Sleepwalking down the cul-de-sac of stupidity (again).
Years ago I had to ask myself ‘How do I know what is true or not?’. This began a challenging journey exploring the history of science, philosophy, religions, worldviews and back into the present to see what has been learnt.
One of the interesting things you learn by embarking on such a truth questioning journey is that it gives you a fresh pair of glasses through which the world reveals itself. Furthermore, it also gives you a clearer sense of what’s going on around you. It makes it easier to see if a policy, strategy, idea or thought will yield anything which will make the world a better place.
Every idea, ideology, faith, belief system or worldview has some sort of starting point, a ‘most important thing’ after which everything flows. Interestingly, some ideologies start with the identification of some sort of ‘enemy’, a thing which if only it could be eradicated would lead to some sort of Utopia. I have yet to discover one of these ‘enemy bashing’ ideologies that actually works. For example, communism started off with the belief that private wealth was the enemy and an even distribution of wealth controlled by the state was the answer. Then there was capitalism, which identified poverty as the enemy, and increasing private wealth was the answer to a fairer distrubution. I am not sure how well this little chestnut works either.

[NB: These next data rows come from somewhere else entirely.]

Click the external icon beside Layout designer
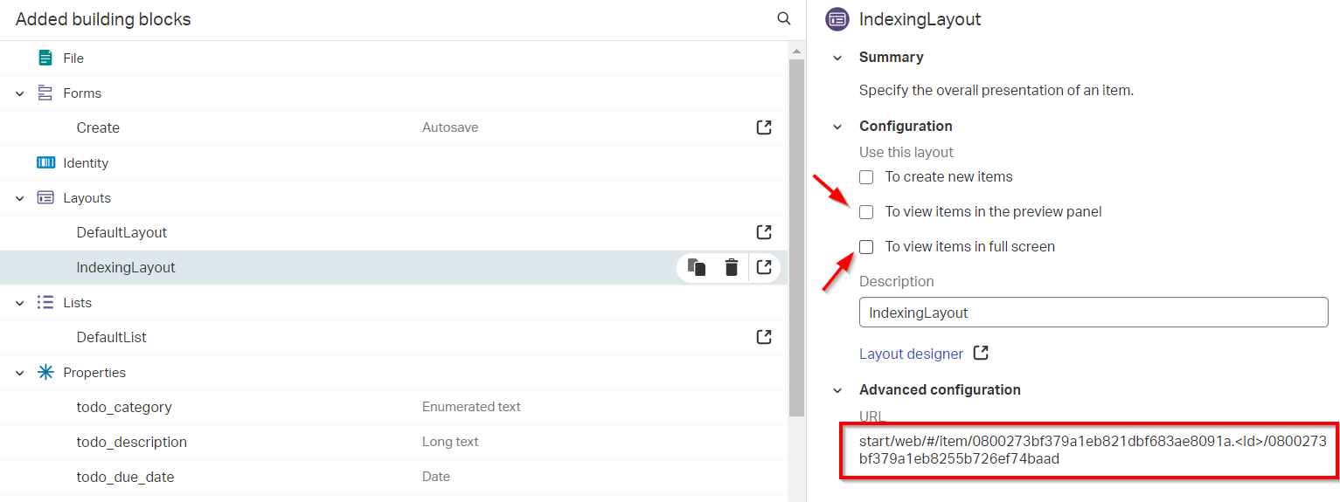 [982, 353]
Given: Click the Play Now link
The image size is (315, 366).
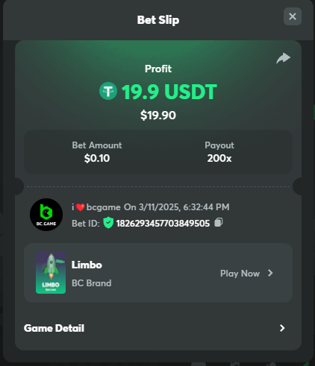Looking at the screenshot, I should point(240,274).
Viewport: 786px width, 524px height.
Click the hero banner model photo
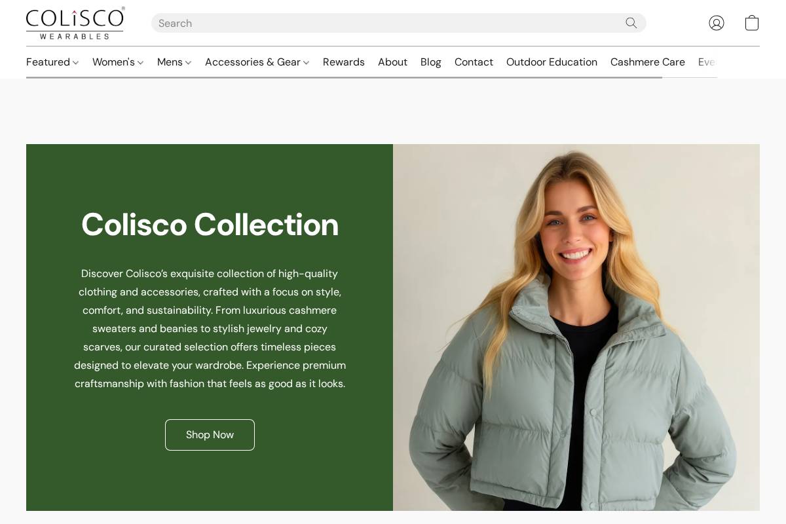point(576,328)
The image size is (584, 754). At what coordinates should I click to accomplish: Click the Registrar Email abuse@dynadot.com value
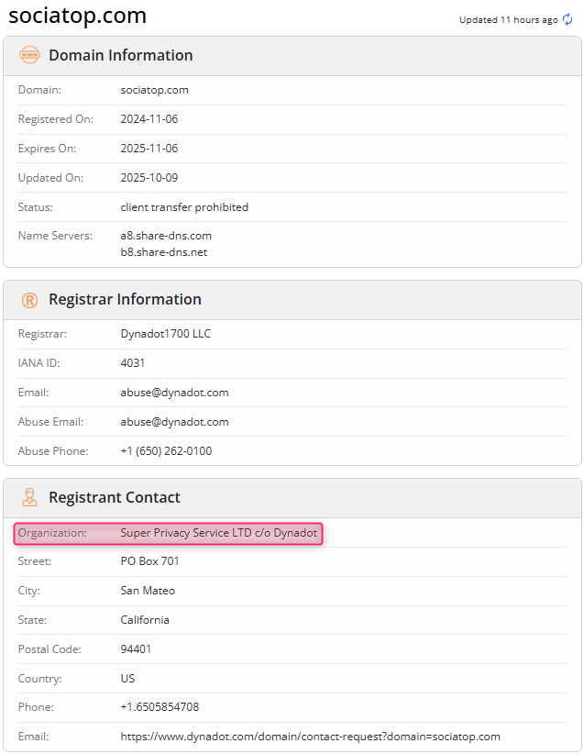[x=174, y=393]
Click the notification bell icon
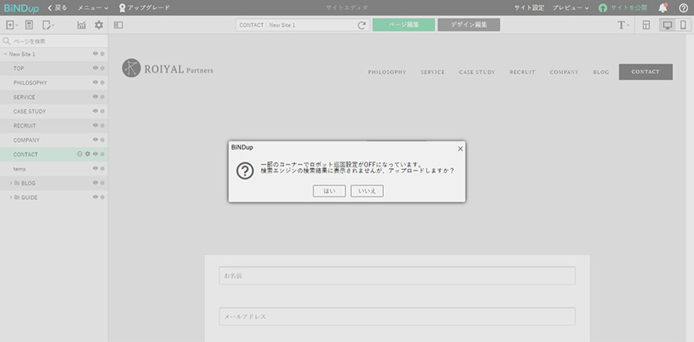Viewport: 694px width, 342px height. click(662, 7)
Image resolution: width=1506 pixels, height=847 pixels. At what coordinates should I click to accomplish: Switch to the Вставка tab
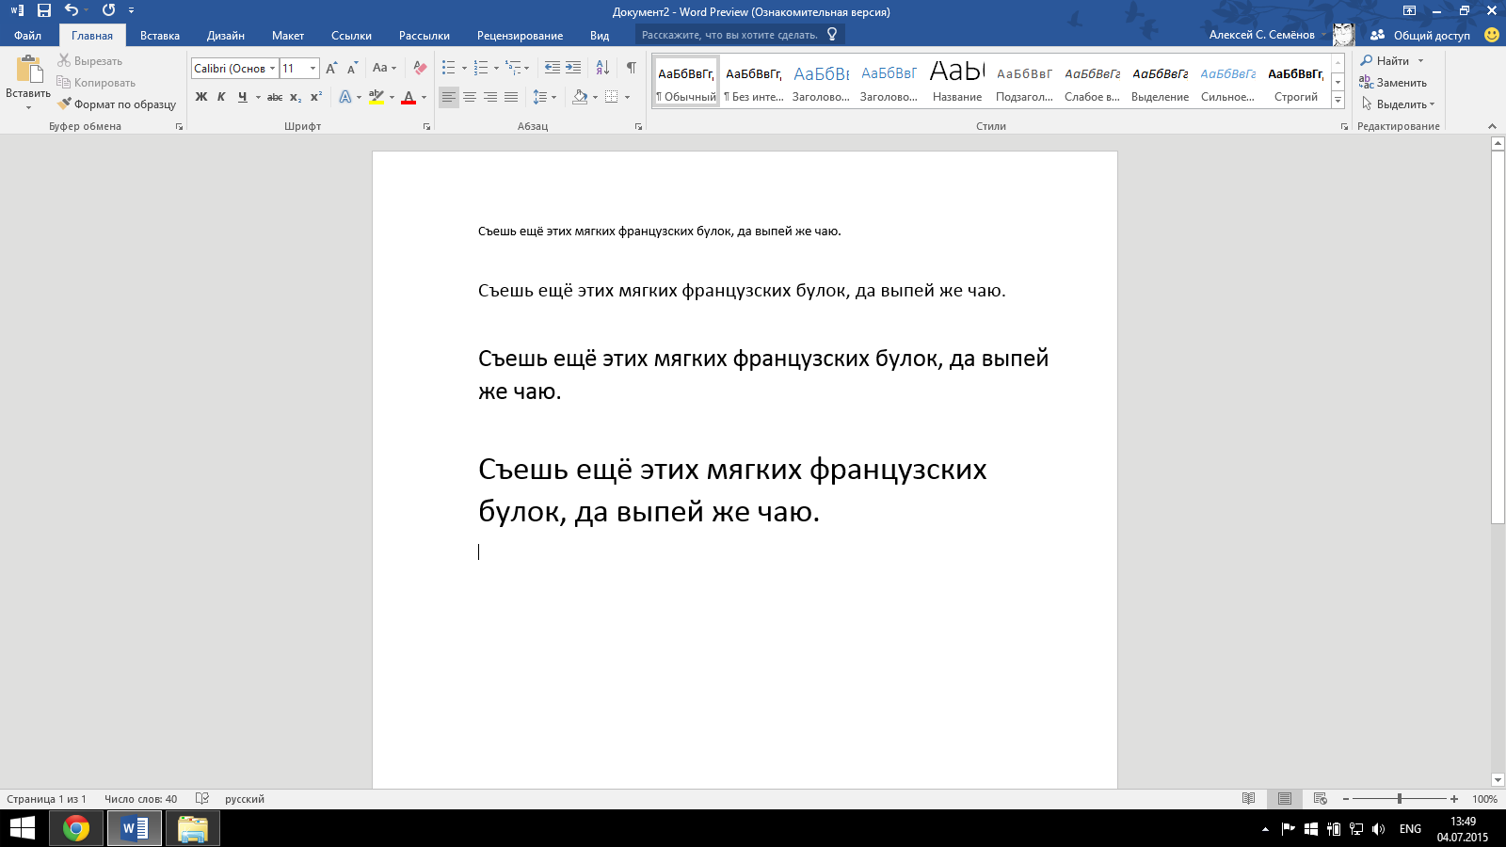pyautogui.click(x=159, y=36)
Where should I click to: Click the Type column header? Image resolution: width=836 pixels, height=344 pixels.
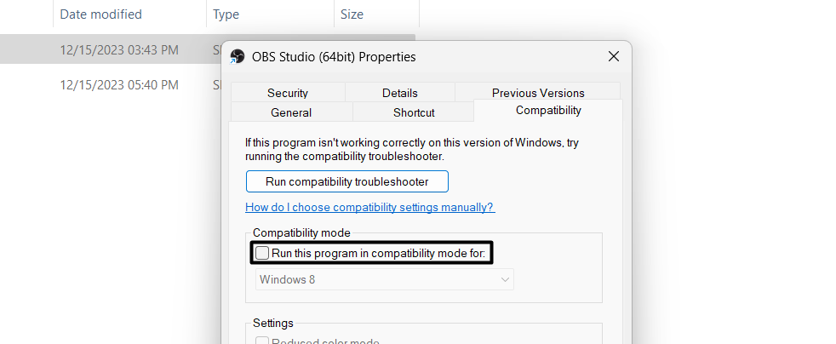pos(226,14)
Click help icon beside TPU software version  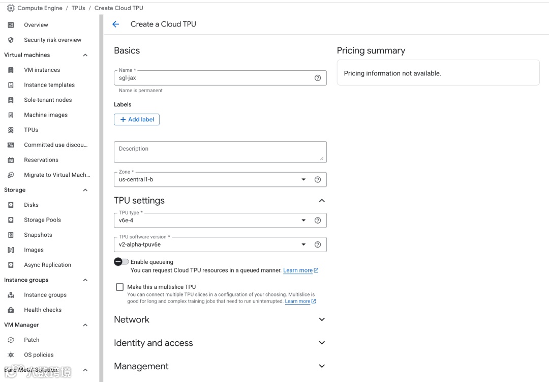[318, 244]
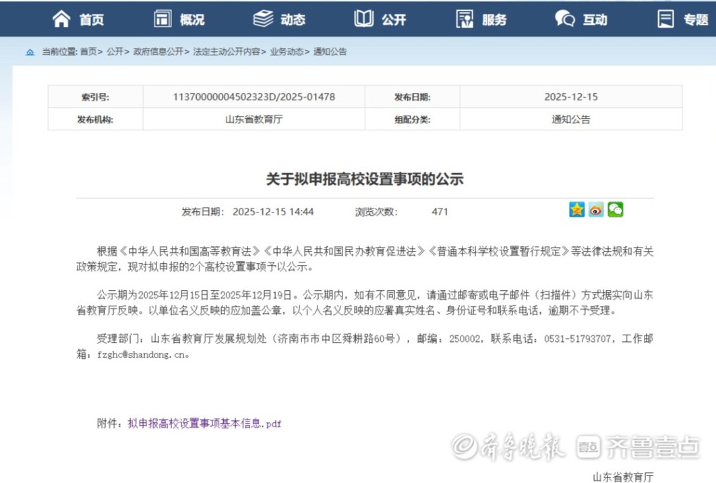Open 首页 link in the breadcrumb trail
Viewport: 716px width, 483px height.
coord(88,52)
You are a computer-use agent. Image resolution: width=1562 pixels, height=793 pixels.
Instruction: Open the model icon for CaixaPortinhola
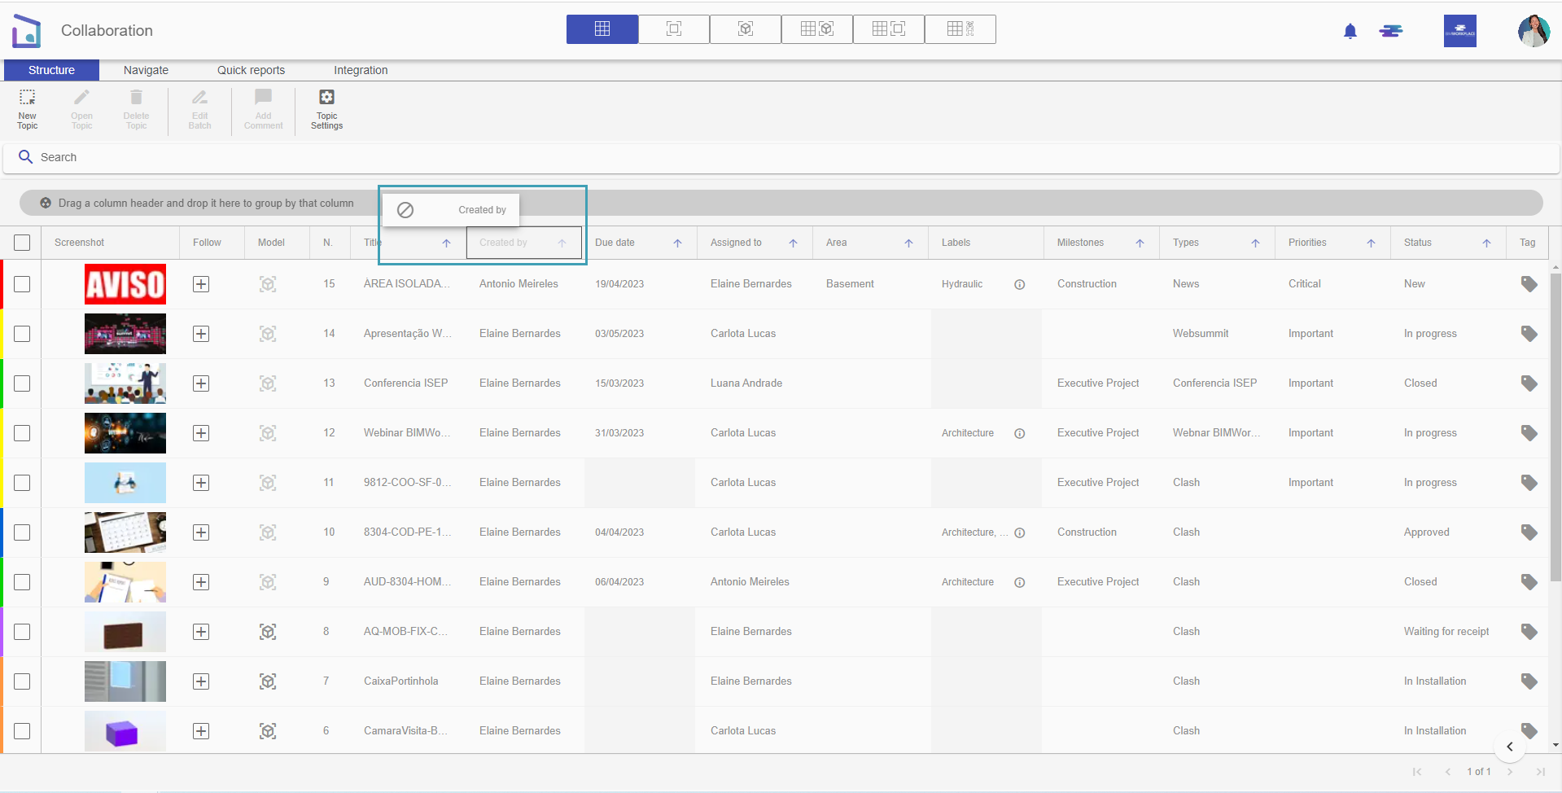coord(268,681)
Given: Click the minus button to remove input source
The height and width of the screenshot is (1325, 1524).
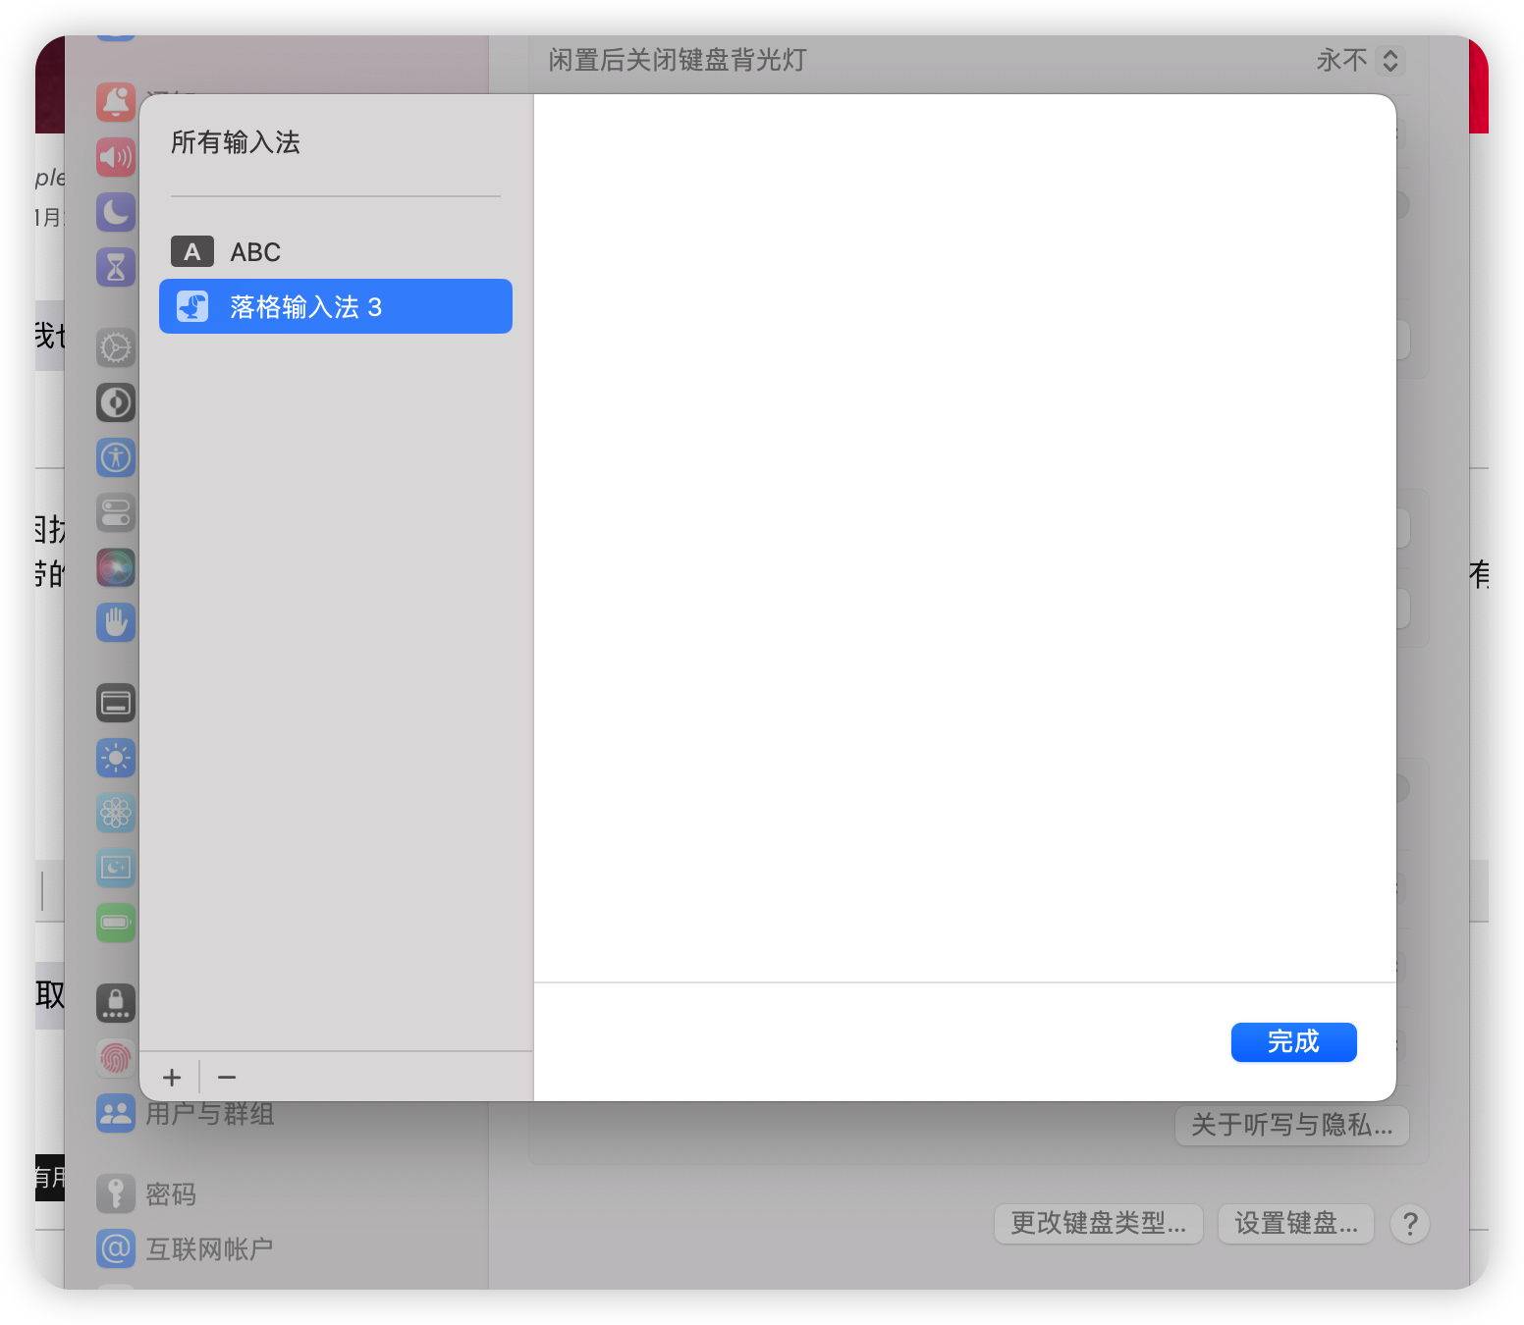Looking at the screenshot, I should 227,1078.
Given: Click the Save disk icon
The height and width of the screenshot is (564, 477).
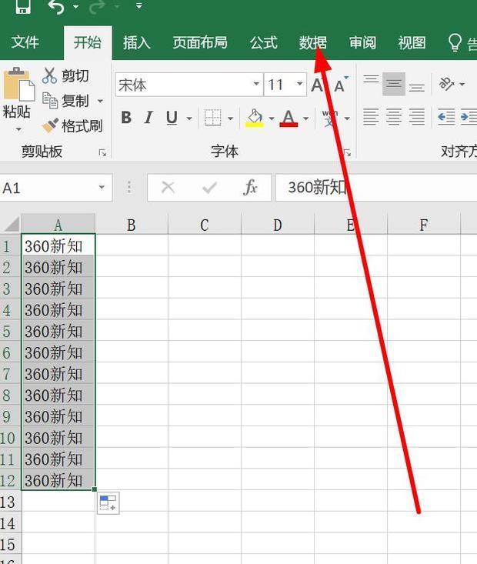Looking at the screenshot, I should pyautogui.click(x=23, y=7).
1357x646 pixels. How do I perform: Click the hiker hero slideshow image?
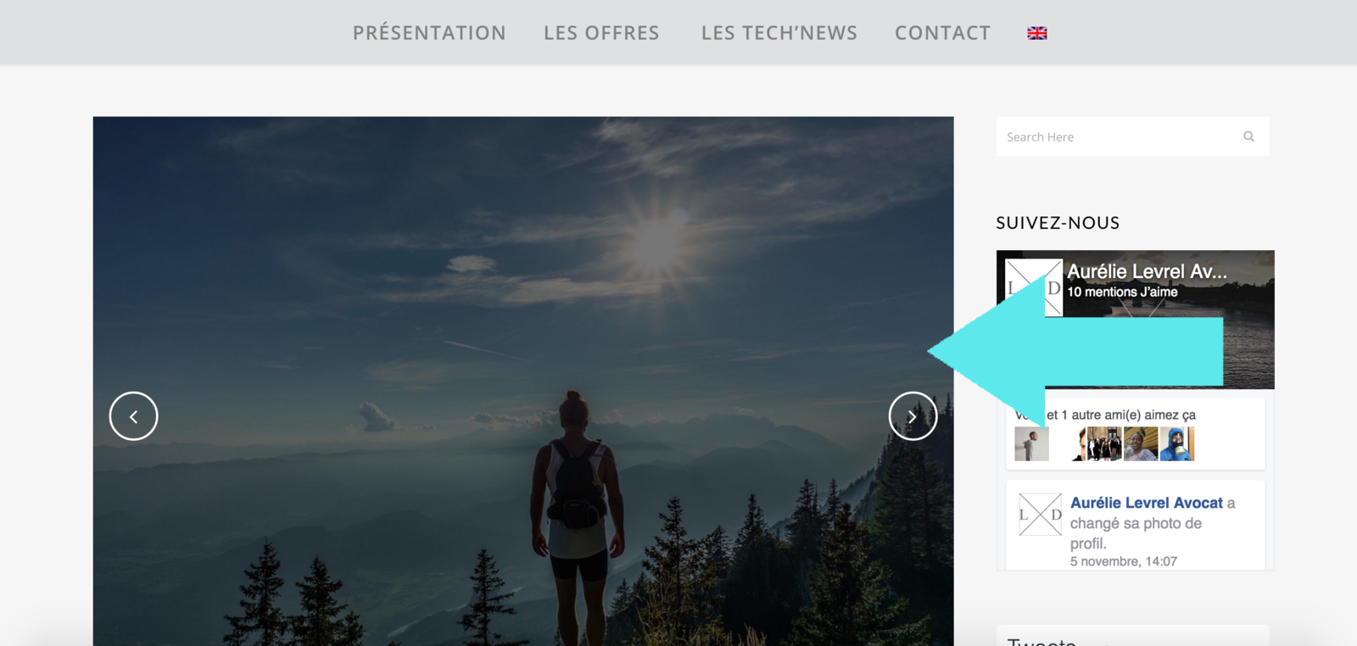tap(523, 381)
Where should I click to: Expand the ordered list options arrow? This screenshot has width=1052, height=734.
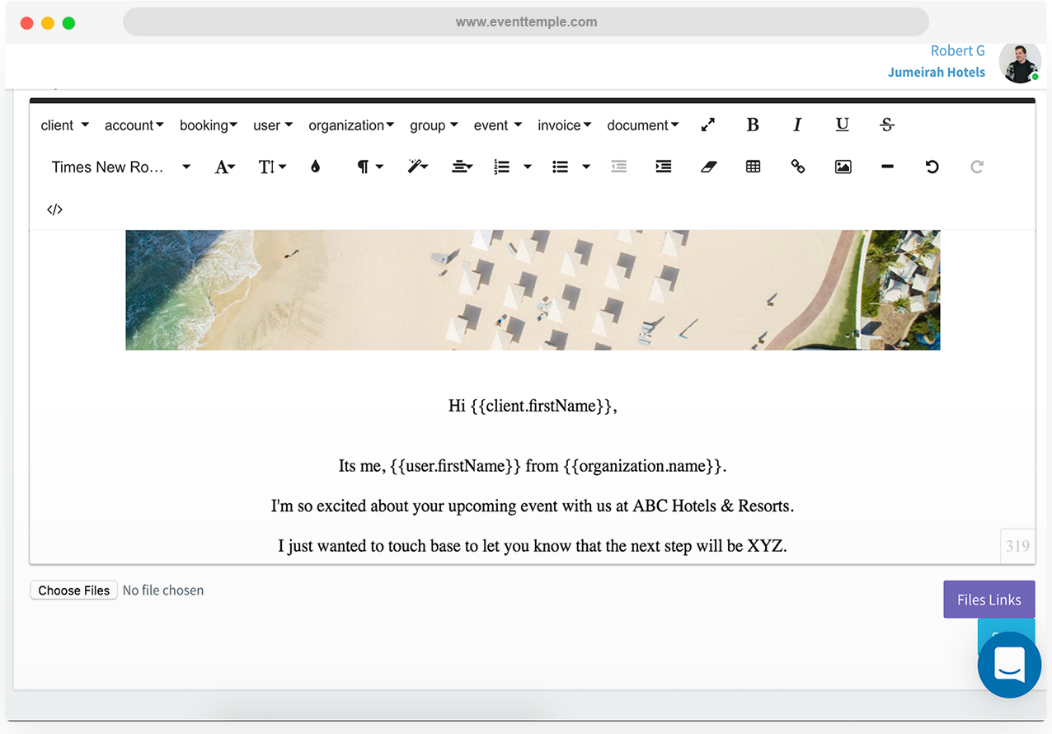[528, 167]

Then there are things like the ‘Equality and Diversity’ movement which uses the lack of either as the enemy, and the answer is to increase equality and diversity to create some sort of utopian position.
“A utopia is an imagined community or society that possesses highly desirable or nearly perfect qualities for its citizens.”
We have public bodies that state their most important thing is to keep people safe. Risk is the enemy. Safety is the answer. When everything is safe and risk free then that utopia will arrive.
What is curious about all these movements, whilst they do deliver benefits to address certain issues, they all lead to a very unhappy dehumanising outcome. It is usually some dystopian outcome rather than the happy utopia people hope for.
For example, if safety is the priority then we all end up with no freedom to take any risk. Or have any fun for that matter, as fun involves risk. We will walk along streets between barriers to keep us safe, cross in prescribed points, observe rather than interact (too dangerous to interact), and have a body that will enforce the rules in the name of safety. Furthermore, add political correctness into the mix and there’s a recipe for not being able to do anything unless it is deemed ‘safe’ and not being able to express an opinion unless it is deemed ‘politically correct’ or unlikely to offend.
Sound familiar? This is the growing culture in the UK. More safety. More political correctness. More rules. More enforcement. It looks as though the UK is sleepwalking into creating a Marxist culture that hasn’t as far as I have discovered, worked anywhere else in the world. I can’t help feel that when people arrive at this cul-de-sac of stupidity, everyone will wonder how on earth we got there.
Belief systems are rarely questioned, or even known to exist in the first place. For example, if you remove the God of the Bible, another god of naturalism replaces it. Naturalism has it’s starting point of human beings are little more than atoms banging together in accordance to some natural law. Over time, those atoms grouped together and eventually you and I arrived. Whilst few people are aware of the logical conclusion from this belief system, it’s not great. No good, no evil, love is an illusion, no free will, ‘blind pitiless indifference’. Dog eat dog. Survival of the fittest. Of course, no one wants to live in accordance to this, so a void of longing is created.
In this void ‘isms’ flow in to fill it. In short, something else becomes a god, something else fills the void, something else becomes ‘the most important thing’.
I would hazard a guess that 95% of people (completely made up statistic, as 92.5% of statistics are) never question this. I would think that few people stop to even think about what they really believe to be true.
History is littered with things that were accepted as true, only to be proven wrong as the evidence unfolded. It is nearly always a rocky ride for anyone who questions the established ‘truths’ but inevitably the truth will come through. One important note is that evidence rarely speaks on its own, it must be interpreted. It is often a person’s belief system that provides the lens through which that evidence is interpreted.
Such an unfolding truth could explain something that has needed an answer for a long time. It could also be accepting that something has not worked. People arrive at a realisation that attempts to fill the void with a utopian idea never work.
For example, when safety has become the UK’s ‘god’ and political correctness has reached its pinnacle, people will be increasingly depressed, unhappy, mentally and physically unhealthy and want something else to fill the void. Isn’t this where the UK is at the mo?
As I sit at yet another red traffic light at a junction through which very little flows, looking at ugly metal barriers all around me (some dented and twisted by accidents), the air heavy with fumes of cars and buses that aren’t moving, I can’t quite believe this is the outcome that is good for anyone. Yet nearly £200m has been spent in Norwich making things better, heading towards a utopia of safety which is yet another cul-de-sac of stupidity.